Isn't Canadian Whisky the Same as Rye?

No. Well, at least not in the way we use the term in the US. Long ago, most Canadian whisky was rye-based, so people started calling it rye, and eventually all Canadian whisky became known as rye. This nomenclature has been preserved in Canadian law which uses the terms Canadian Whisky, Canadian Rye Whisky and Rye Whisky. However, nowadays, rye is not a central ingredient in most Canadian whisky, and the term just serves to confuse the stuff with American rye whiskey, which is actually rye-based.

That being said, there are a few Canadian whiskies that are still rye-based, including Alberta Premium, one of the well reviewed new Canadians.

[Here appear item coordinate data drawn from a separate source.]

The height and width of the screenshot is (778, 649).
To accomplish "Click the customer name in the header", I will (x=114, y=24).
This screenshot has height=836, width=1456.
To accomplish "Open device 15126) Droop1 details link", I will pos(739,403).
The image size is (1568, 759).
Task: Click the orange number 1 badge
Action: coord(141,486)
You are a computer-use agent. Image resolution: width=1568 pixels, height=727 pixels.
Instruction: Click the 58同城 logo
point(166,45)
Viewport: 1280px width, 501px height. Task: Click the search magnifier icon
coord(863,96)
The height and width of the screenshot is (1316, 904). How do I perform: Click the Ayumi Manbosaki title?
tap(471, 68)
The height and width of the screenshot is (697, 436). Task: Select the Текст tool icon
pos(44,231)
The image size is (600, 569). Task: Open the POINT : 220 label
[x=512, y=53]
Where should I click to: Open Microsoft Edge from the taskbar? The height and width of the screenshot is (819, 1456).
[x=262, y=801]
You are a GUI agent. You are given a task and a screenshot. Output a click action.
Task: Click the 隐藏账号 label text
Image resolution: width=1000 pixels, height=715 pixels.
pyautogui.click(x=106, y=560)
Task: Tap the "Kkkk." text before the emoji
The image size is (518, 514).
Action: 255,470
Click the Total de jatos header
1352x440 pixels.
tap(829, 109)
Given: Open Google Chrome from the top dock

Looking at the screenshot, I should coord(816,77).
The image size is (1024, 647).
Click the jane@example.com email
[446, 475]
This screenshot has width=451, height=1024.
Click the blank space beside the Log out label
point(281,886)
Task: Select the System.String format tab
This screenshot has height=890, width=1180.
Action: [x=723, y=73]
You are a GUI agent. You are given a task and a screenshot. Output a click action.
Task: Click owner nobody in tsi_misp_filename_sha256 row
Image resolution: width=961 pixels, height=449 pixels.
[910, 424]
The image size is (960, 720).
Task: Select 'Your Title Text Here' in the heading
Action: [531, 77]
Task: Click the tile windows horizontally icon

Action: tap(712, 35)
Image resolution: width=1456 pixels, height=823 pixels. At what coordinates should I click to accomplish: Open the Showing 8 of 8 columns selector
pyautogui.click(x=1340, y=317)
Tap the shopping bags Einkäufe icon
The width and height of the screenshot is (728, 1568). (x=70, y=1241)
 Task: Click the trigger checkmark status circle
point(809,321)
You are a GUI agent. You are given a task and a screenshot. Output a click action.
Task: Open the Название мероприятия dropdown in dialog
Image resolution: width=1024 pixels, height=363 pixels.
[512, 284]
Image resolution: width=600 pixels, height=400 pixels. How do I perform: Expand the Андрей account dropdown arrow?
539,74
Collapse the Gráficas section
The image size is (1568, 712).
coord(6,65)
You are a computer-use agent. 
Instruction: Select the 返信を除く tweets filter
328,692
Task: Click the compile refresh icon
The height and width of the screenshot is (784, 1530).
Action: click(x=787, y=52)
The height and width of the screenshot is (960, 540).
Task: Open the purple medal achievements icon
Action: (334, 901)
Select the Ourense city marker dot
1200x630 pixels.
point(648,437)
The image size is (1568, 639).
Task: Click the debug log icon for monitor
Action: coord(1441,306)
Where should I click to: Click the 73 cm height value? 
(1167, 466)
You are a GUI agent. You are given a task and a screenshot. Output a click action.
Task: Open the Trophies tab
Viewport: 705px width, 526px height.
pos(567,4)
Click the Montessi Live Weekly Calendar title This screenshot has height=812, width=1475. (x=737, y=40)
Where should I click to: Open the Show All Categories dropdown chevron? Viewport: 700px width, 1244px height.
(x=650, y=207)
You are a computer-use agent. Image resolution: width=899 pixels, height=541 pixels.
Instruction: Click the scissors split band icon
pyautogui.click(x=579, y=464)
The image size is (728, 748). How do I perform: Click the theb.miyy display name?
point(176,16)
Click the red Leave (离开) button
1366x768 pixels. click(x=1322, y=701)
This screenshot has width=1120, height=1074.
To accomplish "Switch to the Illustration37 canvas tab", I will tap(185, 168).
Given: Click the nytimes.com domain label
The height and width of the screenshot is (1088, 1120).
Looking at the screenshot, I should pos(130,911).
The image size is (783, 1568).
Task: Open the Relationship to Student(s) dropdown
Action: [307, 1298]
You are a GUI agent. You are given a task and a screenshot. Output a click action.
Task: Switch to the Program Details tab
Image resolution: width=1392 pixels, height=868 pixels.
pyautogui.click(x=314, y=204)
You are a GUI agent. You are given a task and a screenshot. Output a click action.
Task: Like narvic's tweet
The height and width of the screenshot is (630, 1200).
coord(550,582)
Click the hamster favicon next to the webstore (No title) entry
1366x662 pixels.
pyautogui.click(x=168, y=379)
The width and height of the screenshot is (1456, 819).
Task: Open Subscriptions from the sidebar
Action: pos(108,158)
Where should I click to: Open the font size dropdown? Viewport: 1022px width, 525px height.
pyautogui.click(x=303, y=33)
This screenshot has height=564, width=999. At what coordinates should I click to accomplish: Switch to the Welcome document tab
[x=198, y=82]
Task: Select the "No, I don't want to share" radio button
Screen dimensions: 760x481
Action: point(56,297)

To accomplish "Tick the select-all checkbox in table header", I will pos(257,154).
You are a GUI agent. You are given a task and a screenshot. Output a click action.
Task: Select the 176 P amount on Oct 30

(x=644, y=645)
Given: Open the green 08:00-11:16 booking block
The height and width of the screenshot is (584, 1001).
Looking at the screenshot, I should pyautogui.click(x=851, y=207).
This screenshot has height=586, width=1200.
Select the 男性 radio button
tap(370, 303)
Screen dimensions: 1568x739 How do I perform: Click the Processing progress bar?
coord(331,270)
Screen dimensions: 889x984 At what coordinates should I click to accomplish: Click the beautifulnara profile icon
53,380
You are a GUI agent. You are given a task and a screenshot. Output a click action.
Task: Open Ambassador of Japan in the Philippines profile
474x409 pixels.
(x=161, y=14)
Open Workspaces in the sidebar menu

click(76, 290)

What does Canadian Whisky Taste Like?

Canadian Whisky is known for being light, sweet and fruity. This is another reason that it tends to be looked down upon by serious whisky drinkers. Whether this reputation bears out is something we will have to see for ourselves.

Over the next few weeks we will sip a few Canadians and see what our frozen cousins from the north have to offer.

Next Wednesday: Forty Creek

Saturday, November 8, 2008

The New NBC - Proud as a Peacock

NBC Seafood, in Monterey Park, has long been my favorite of the giant-palace variety of dim sum places. For the past couple of years, the strip mall in which it is located has been in the process of being very slowly dismantled, and the parking lot was a complete mess. Still, I regularly braved it for the excellent dim sum. Then, about a month ago, it closed down and the rumor spread that it had been sold. When a beloved eatery is sold, I always get a nervous chill down my spine. Will it stay the same? Will the new owners ruin a good thing? Okay, it's not that there aren't plenty of other great dim sum places in LA, but NBC is something special.

Well, this week was the grand opening, so we headed over this morning to see how NBC faired. What we noticed immediately was that the place looked better. The rundown old palace had received a paint job, a new sign and some better looking linens. The old, somewhat lackluster staff had been replaced by a more attentive and service-oriented group of staffers. Rumors had been that the new NBC had forsaken carts in favor of a Sea Harbor/Elite style menu system, but carts abounded.

But how was the food? Well, it wasn't the same. In fact, it was better. Ingredients were higher quality, shrimp were plumper and the cart dim sum were much fresher. The danger of cart dim sum, of course, is that the food sits on the carts for hours, but here, the cart food seemed fresh out of the oven. Pork buns glistened; there was shen jian bao, look fun and all the old favorites along with some new. For dessert there was a much improved yellow, sponge cake and cream buns filled with a purple yam paste. The only things I missed from the original NBC were the original cream buns and the duck. NBC's duck was always succulent, greasy and dripping with fat and jus. The new duck was still good, but a bit dry.

Overall, I was very impressed by the new NBC. For the most part, it retained the good and even improved it. I'll look forward to further sampling their menu.

NBC Seafood
404 S Atlantic Blvd (south of Garvey)
Monterey Park, CA 91754
(626) 282-2323

Thursday, November 6, 2008

Good & Goaty: Andante Acappella

Andante Dairy in Petaluma, California is the one woman project of the musically inclined Soyoung Scanlan who has been making cheese for 10 years. Andante makes cow, goat and sheep cheeses.

I was very impressed with a small ash covered round of her Acappella goat cheese which I picked up at the Cheese Store of Silverlake. This aged cheese had an intense goaty flavor, though not in a barnyard sort of way. It was sharp and intense in the way that aged goat cheese can be when it's at its best, with the creamy consistency of a soft cow cheese. This little round packs an excellent punch.

I will be excited to try her other products.

Sunday, November 2, 2008

Gone Votin'

Sku has been shipped out to a battleground state for the election. He'll see you after November 4 when we will continue the eating and drinking!